The comfort zone is a very interesting place. Good things happen here. Things are typically neither excellent nor horrible. Life carries on business as usual. It’s the place where mediocrity flourishes.
Google defines the “comfort zone” as a place or situation where one feels safe or at ease and without stress. Safe. At ease. Without stress. Who wouldn’t want that? I’ve spent/spend most of my life living in my comfort zone. Doing things I like with people I know at places that I am familiar with. Living the good life. I’m sure you can relate.
But what if I told you life can be more than good? What if life could be great? What if there is a magnificent life waiting just outside of your comfort zone?
Over the last couple of years, God has been prompting me to step out of my comfort zone. I’ve taken on new jobs, reached out to people that I wouldn’t otherwise have, and gone places I’d never even considered going in the past.
On a recent trip to Lake Tahoe, I was challenged to step even further outside of my comfort zone. I decided to step out (and by step out, I mean I went along kicking, complaining, and pouting) and do some things that are out of the ordinary for me. I tried snowboarding and I snowmobiled for the first time. As I was riding through Mt. Rose, enjoying some of the most spectacular views I’ve ever seen, I began to think about the realities of the comfort zone:
- Most of your fears are unwarranted. I’d shied away from skiing and snowboarding, because I had vivid pictures of myself rolling down the hill to my death in an avalanche of snow. Snowmobiling? Terror. Pure terror. The guide went over the rules for the snowmobile, and my anxiety heightened as he talked about snowmobiles falling over and ankles being broken. OMG, what had I gotten myself into? Once on the trail, my fears quickly faded. This was easy as pie! Most of the things that we worry will happen, will never happen. Maybe you’ve felt the urge to start up a business, or go back to school, or mend a broken relationship. The enemy loves to fill us with “what ifs” and “worst case scenarios.” Don’t psyche yourself out. Take the chance. The only thing worse than failure is the looming thoughts of “what would have happened if I tried?”
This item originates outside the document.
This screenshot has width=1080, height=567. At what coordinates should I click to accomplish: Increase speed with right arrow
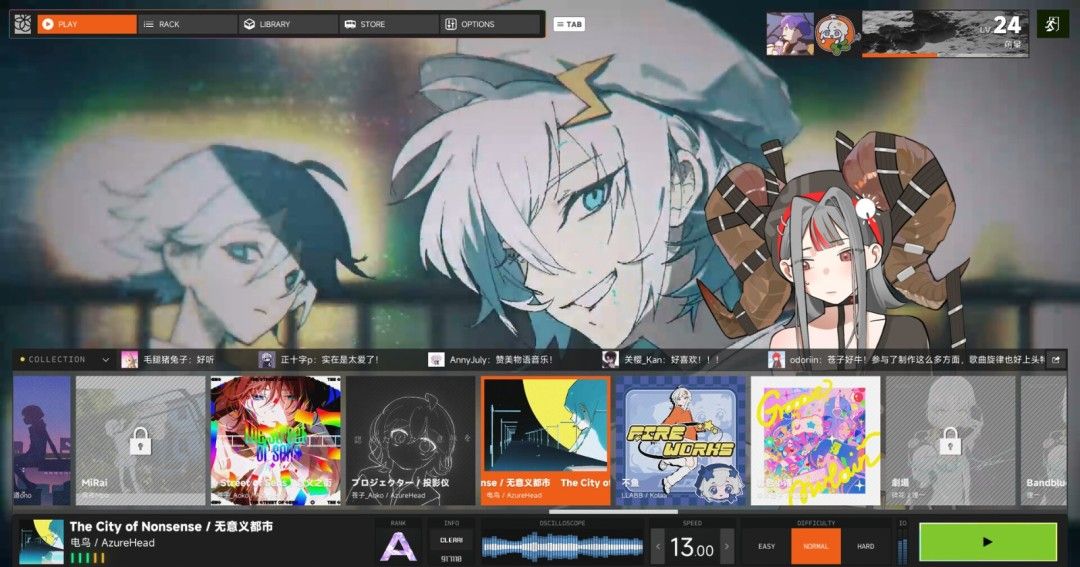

- You may know yourself better than you think. After I’d heard all about snowboarding, I still wasn’t interested. Seemed like it was going to be hard, stressful, and too much work. I was right. I didn’t like it just as much as I thought I wouldn’t. It was hard, stressful and too much work. Sometimes we step out into situations that turn out exactly how we think they will… and that’s OK. Sometimes the ability to say “I tried, and I was right,” is better than the feeling of never knowing. As we begin to step out, we become more self-aware. We start to learn that we can trust our own judgement in certain situations. We are better able to distinguish the difference between unwarranted fears and justifiable reasons for not doing things.
- Others need you. I really only went on the skiing and snowboarding for my friend. Had she not wanted me to go, I never would have gone. There are people around you that need for you to step out of your comfort zone. They need you to take a chance. They need you to push past the fear, doubt and uncertainty and move forward with the vision God has placed inside you.
- There are amazing things awaiting you. Again. Comfort zone = good, mediocre, ordinary. Stepping out of your comfort zone = great, exceptional, extraordinary. My friend’s dad asked me if I’d ever seen snow before. Sure, I’ve seen snow plenty of times. Have I ever been on top of a snow-capped mountain overlooking a gorgeous lake with more snow-capped mountains in the background? Absolutely not. Stepping out of your comfort zone is the difference between “alright” and “amazing.”
So today, I challenge you to step outside of your comfort zone. Take that thing that you have been wanting to do, and do it. What’s the worst that could happen?